On a side note while I was laying awake last night staring at the ceiling I was thinking about the monkey / keyboard thing. Not sure of the exact numbers but I can bet that most of us don't have the means to calculate the actual probability.
Assuming roughly 124 possible key presses for one character space (this includes punctuation, space, and lower upper case.......also including key strokes that would have no result like shift + caps lock) If the first character space in a Shakespeare play were to be an upper case "A" the monkey would have a 1 in 124 (.806% ) chance of getting it right. The next letter being a lower case "l" would now mean that the monkey has a (1/124)*(1/124) chance. (.0065%)
Lets assume that there are 500,000,000 character spaces in one of his plays. That would be a (1/124)raised to the 500millionth power chance of the monkey getting it correct. HIGHLY unlikely but it is possible. Most all math done with numbers this small is assumed to be zero for simplicity.
 
The signatures over there are beyond ridiculous, with guys listing their membership in every fan group they can muster, often with graphics for each one. A single post takes up a full page, and many if not most "communicate" in abbreviated fashion.
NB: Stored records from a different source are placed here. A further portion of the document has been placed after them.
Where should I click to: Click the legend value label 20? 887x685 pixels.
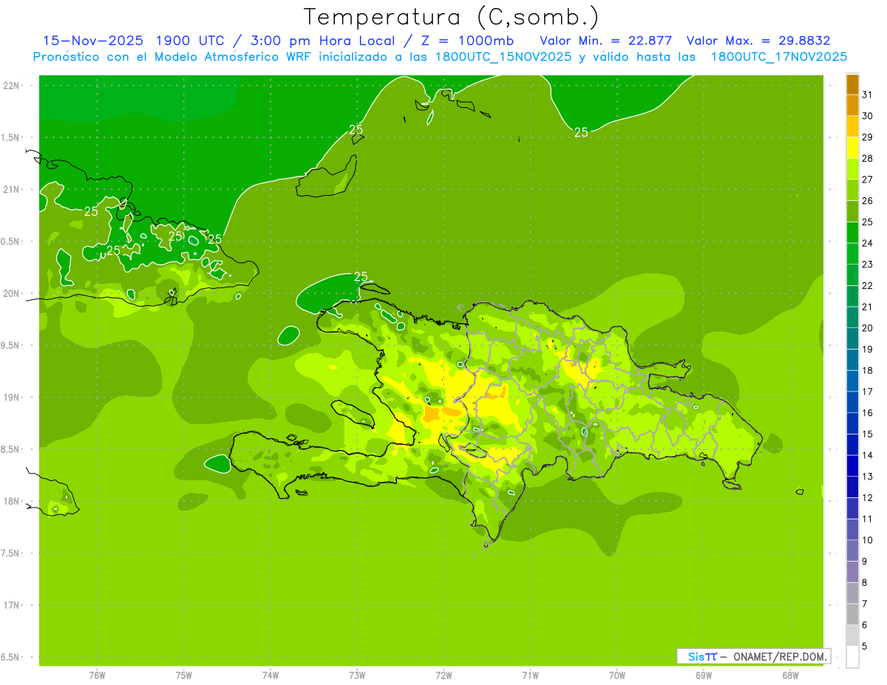[868, 328]
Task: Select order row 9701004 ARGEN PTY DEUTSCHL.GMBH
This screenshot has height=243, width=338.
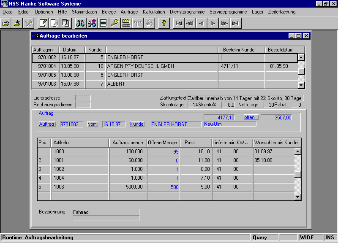Action: pyautogui.click(x=140, y=66)
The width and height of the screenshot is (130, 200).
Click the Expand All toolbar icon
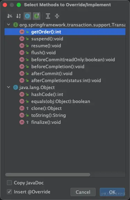pyautogui.click(x=48, y=16)
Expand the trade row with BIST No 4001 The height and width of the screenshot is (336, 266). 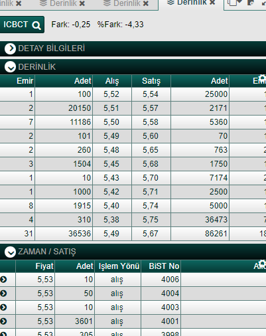click(x=3, y=321)
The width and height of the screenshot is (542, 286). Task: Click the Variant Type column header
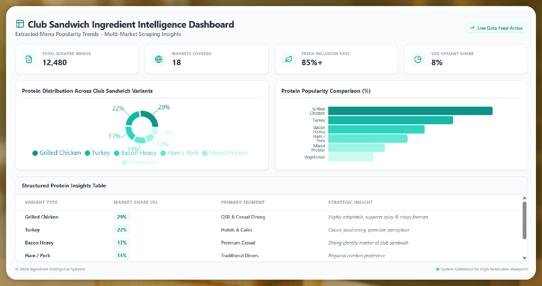41,202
More often than not, you'll scroll through two pages of material just to get "Yo men, wassup?" and "Sick knife". Just not my style.

Yeah, that's exactly what I was talking about. I mean c'mon, if you're gonna be an attention ho, at least have some original content to offer. :p

It's too bad too, because there really are some bright and interesting people over there. But trying to find 'em is like playing "Where's Waldo?" on a bad acid trip...
 
My take on the all-caps (and I'm gonna write a lot, so if you don't really want the academic article, stop reading now):

The thing with writing in general, and writing on the internet in particular, is that you don't have body language, voice inflection, tone, or volume to convey the sense of a comment. And human communication is full of nuance. Often we mean to say something that really comes off very differently when one is looking just at the words. So, we need to find different ways to add nuance to written language.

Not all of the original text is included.